Location
- 1620 West Main Street Trumann, Arkansas 72472-2712 United States 35°40′24″N 90°31′3″W﻿ / ﻿35.67333°N 90.51750°W

Information
- School type: Public comprehensive
- Status: Open
- School district: Trumann School District
- CEEB code: 042455
- NCES School ID: 050004701079
- Teaching staff: 30.40 (on FTE basis)
- Grades: 8-12
- Enrollment: 453 (2023-2024)
- Student to teacher ratio: 14.90
- Education system: ADE Smart Core
- Classes offered: Regular, Advanced Placement (AP)
- Colors: Black and Old gold
- Athletics conference: 4A Region 3
- Mascot: Wildcat
- Team name: Trumann Wildcats
- Accreditation: ADE; AdvancED (1963–)
- Website: www.trumannwildcat.com/420680_2

= Trumann High School =

Trumann High School is a comprehensive public high school located in the rural community of Trumann, Arkansas, United States. The school provides secondary education for students in grades 9 through 12. It is one of five public high schools in Poinsett County, Arkansas and the sole high school administered by the Trumann School District.

== Academics ==
Trumann High School is accredited by the Arkansas Department of Education (ADE) and since 1963 by AdvancED. The assumed course of study follows the Smart Core curriculum developed by the ADE, which requires students complete at least 22 units prior to graduation. Students complete regular coursework and exams and may take Advanced Placement (AP) courses and exam with the opportunity to receive college credit.

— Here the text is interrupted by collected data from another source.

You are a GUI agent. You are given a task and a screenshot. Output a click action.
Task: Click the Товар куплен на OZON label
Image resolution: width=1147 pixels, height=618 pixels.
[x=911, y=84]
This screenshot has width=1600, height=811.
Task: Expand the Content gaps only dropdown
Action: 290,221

== Extracurricular activities ==
The Trumann High School mascot and athletic emblem is the Wildcat with black and old gold serving as the school colors.

=== Athletics ===
For 2012–14, the Trumann Wildcats compete in interscholastic activities within the 4A Classification via the 4A Region 3 Conference, as administered by the Arkansas Activities Association. The Wildcats field teams in football, golf (boys/girls), bowling (boys/girls), basketball (boys/girls), track and field (boys/girls), baseball, fastpitch softball, and competitive cheer.

== Notable people ==
The following are notable people associated with Trumann High School. If the person was a Trumann High School student, the number in parentheses indicates the year of graduation; if the person was a faculty or staff member, that person's title and years of association are included.

- Elbert Shelley—NFL professional football player.